→ Kaynak:

15) Akköprü Yerleşkesindeki Enstitüde sahte transkript, personelin çalınan parası ve hediye karşılığı öğrenci notlarının değiştirilmesi iddialarının üzeri örtüldü; herhangi bir tahkikat süreci başlatılmadı.
16) Tüm süreçlerini layıkıyla tamamlayan lisansüstü öğrencilerinin diplomaları kendilerine verilmedi; ancak konu birinci derecen akraba olunca gerekenler zaman kaybedilmeksizin yapıldı.
17) Önceki görevinde Başbakanlık Teftiş Kurulu Başkan Yardımcılığı yapan Üniversitenin Genel Sekreteri, farklı üniversitede akademik yöneticilik tecrübesi bulunan Üniversitenin Rektör Yardımcısı ve İzmir Havacılık Meslek Yüksekokulu Müdürü okuldan atıldı.
18) Karaman’da akşam yemeğinde çekilen resimler ve kurulan rakı sofrasında açılmaya çalışıldığı iddia edilen meslek yüksekokulu Yükseköğretim Kurulu Başkanlığından veto yedi.

→ Verilen Bilgiler:
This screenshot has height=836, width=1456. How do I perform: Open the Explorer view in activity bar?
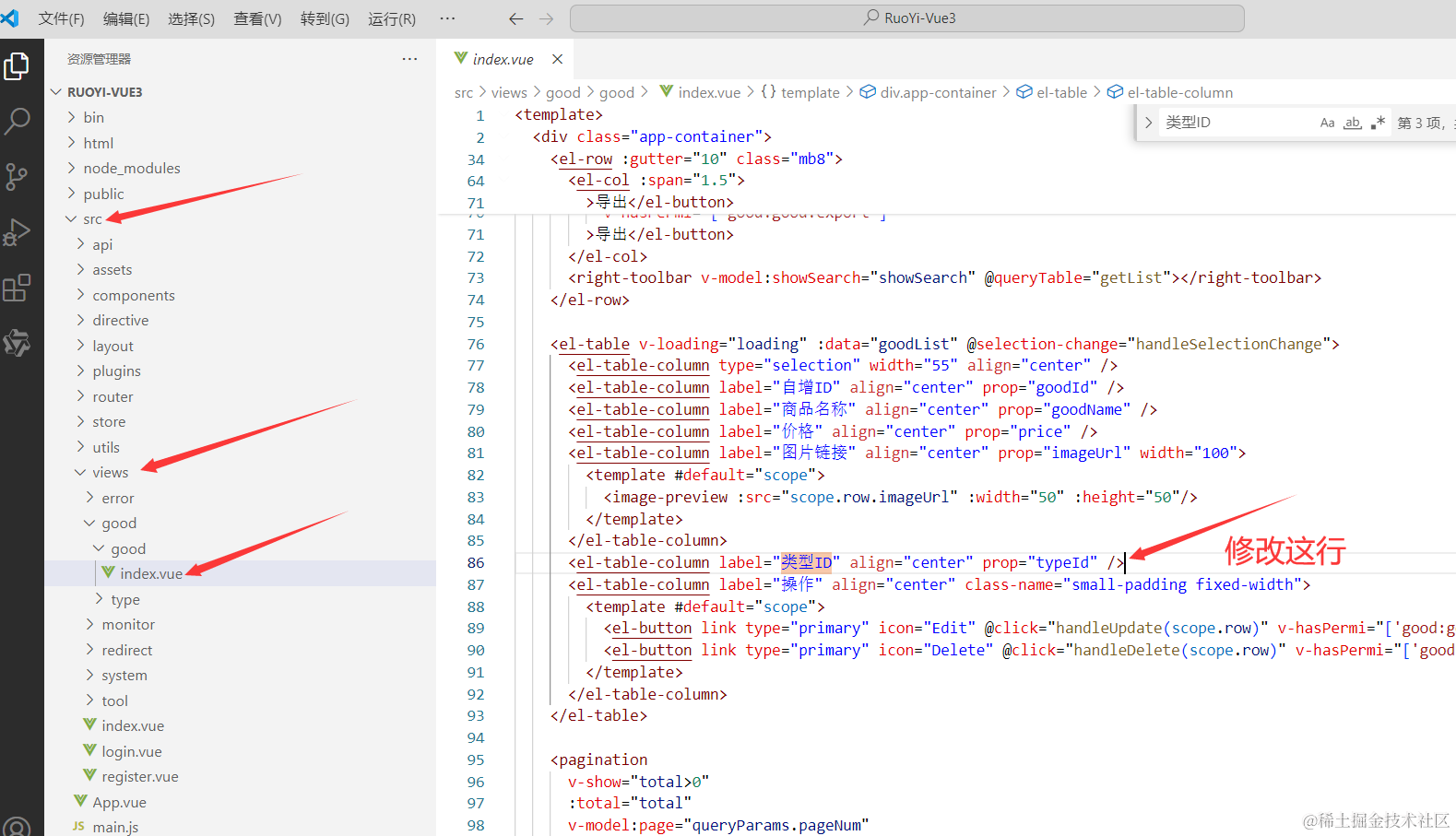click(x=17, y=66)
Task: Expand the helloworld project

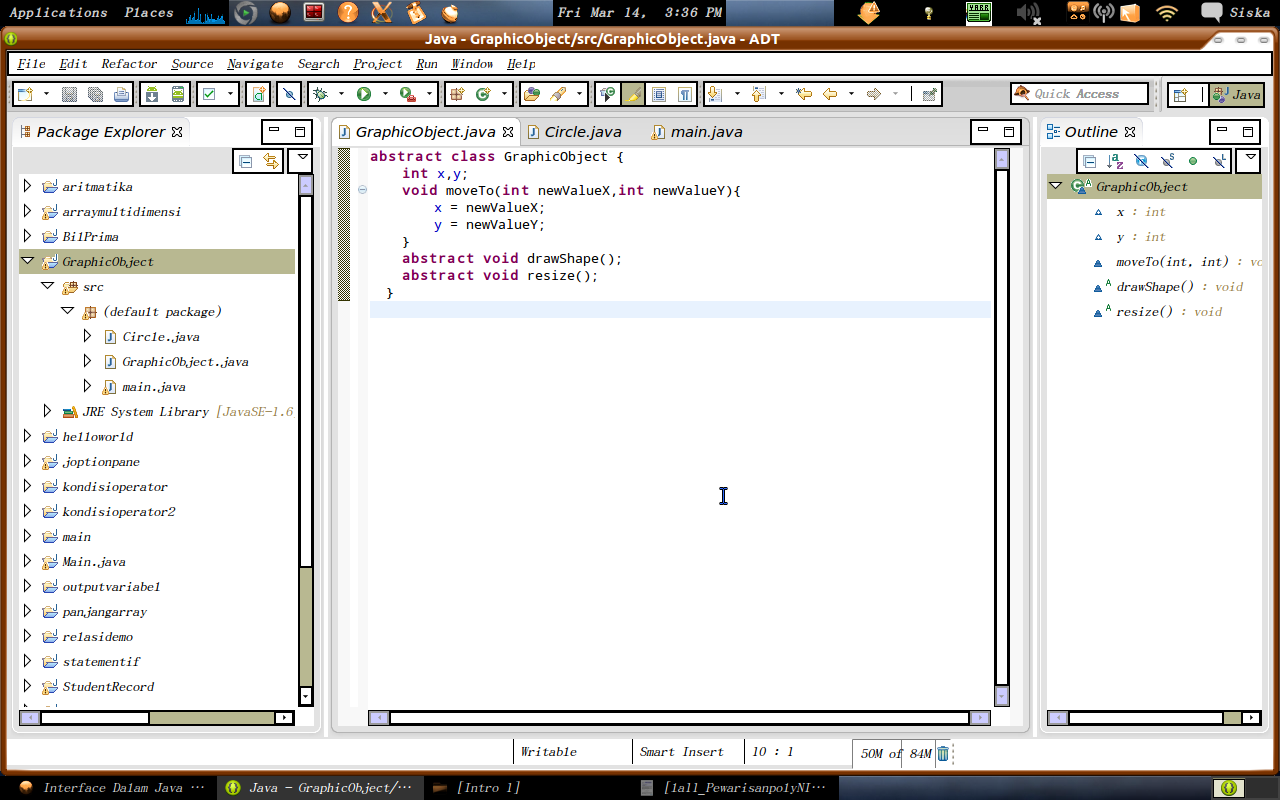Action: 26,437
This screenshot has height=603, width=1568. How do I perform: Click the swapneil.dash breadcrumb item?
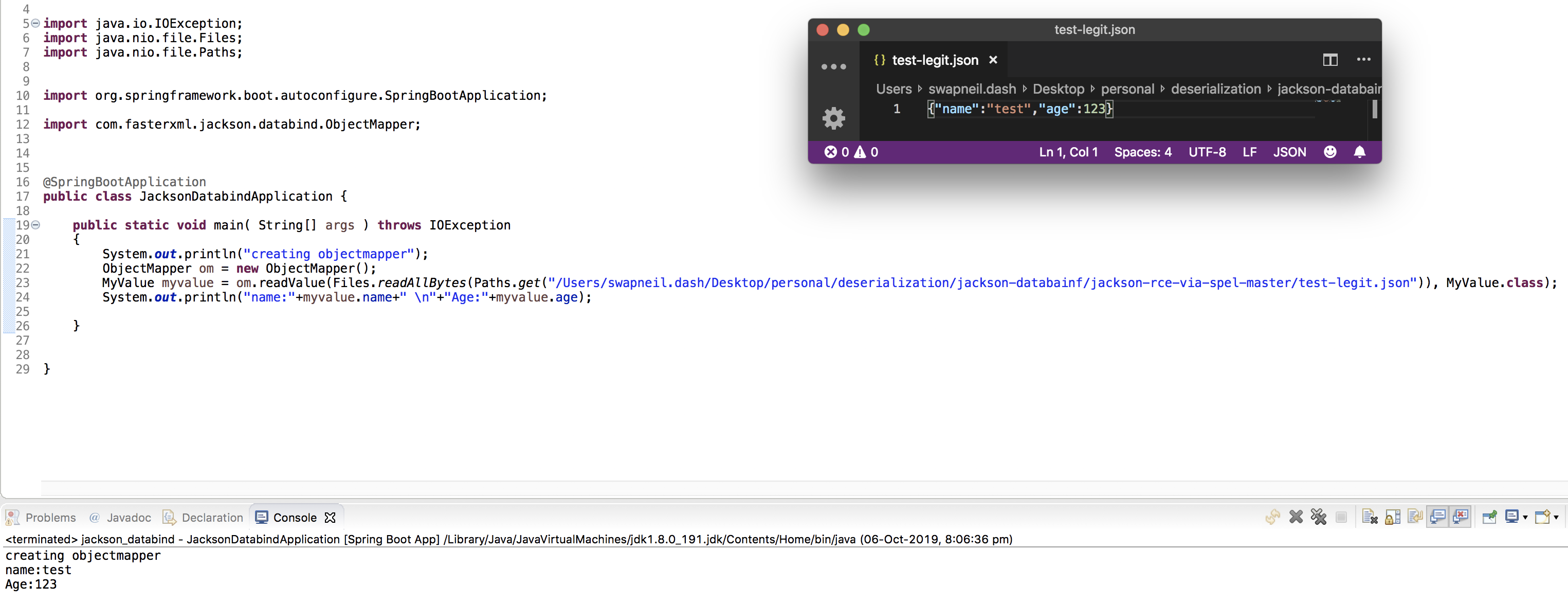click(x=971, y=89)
...
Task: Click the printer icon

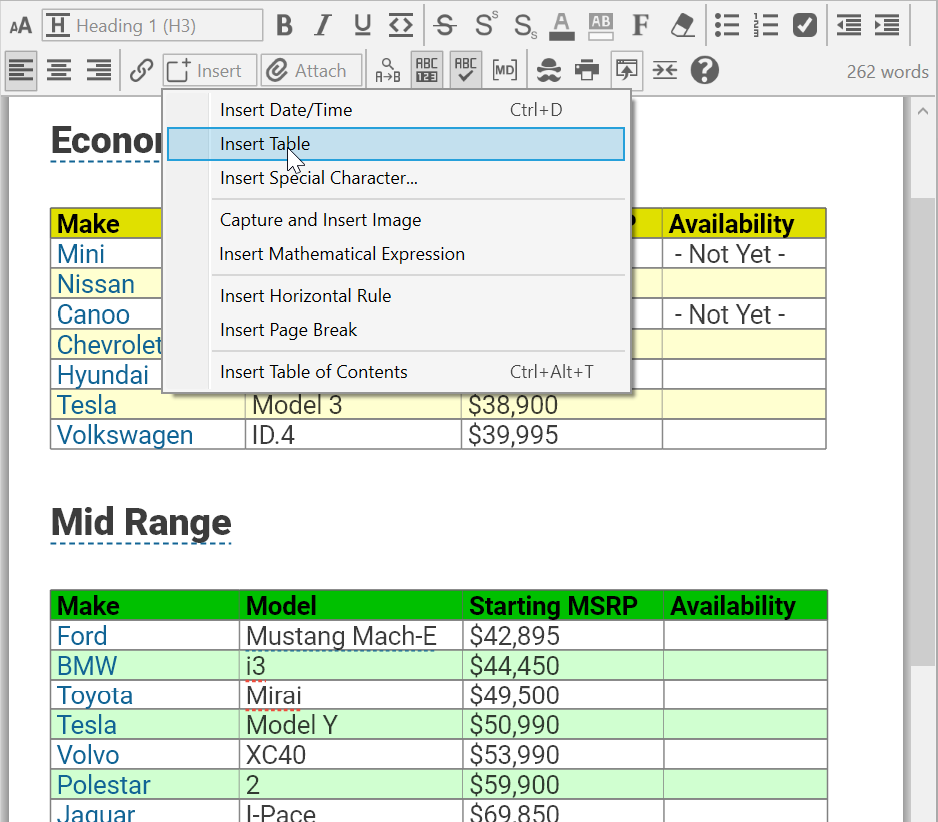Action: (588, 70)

→ Görev A: Kaynak metinde "Önceki görevinde Başbakanlık" sözleriyle başlayan paragrafı, ana bilgilerini koruyarak kısa bir madde listesine dönüştürür müsünüz?
→ Görev B: Kaynak metinde "16) Tüm süreçlerini" sözlerinden "Müdürü okuldan atıldı." sözlerine kadar uzanan bölümü harfi harfine yazıya geçirir misiniz?
Öğelere değil, yalnızca kaynak metne dayanın.

→ Görev Yanıtı A:
- Üniversitenin Genel Sekreteri okuldan atıldı. Kendisi önceki görevinde Başbakanlık Teftiş Kurulu Başkan Yardımcılığı yapmıştı.
- Farklı bir üniversitede akademik yöneticilik tecrübesi bulunan Rektör Yardımcısı okuldan atıldı.
- İzmir Havacılık Meslek Yüksekokulu Müdürü okuldan atıldı.

→ Görev Yanıtı B:
16) Tüm süreçlerini layıkıyla tamamlayan lisansüstü öğrencilerinin diplomaları kendilerine verilmedi; ancak konu birinci derecen akraba olunca gerekenler zaman kaybedilmeksizin yapıldı.
17) Önceki görevinde Başbakanlık Teftiş Kurulu Başkan Yardımcılığı yapan Üniversitenin Genel Sekreteri, farklı üniversitede akademik yöneticilik tecrübesi bulunan Üniversitenin Rektör Yardımcısı ve İzmir Havacılık Meslek Yüksekokulu Müdürü okuldan atıldı.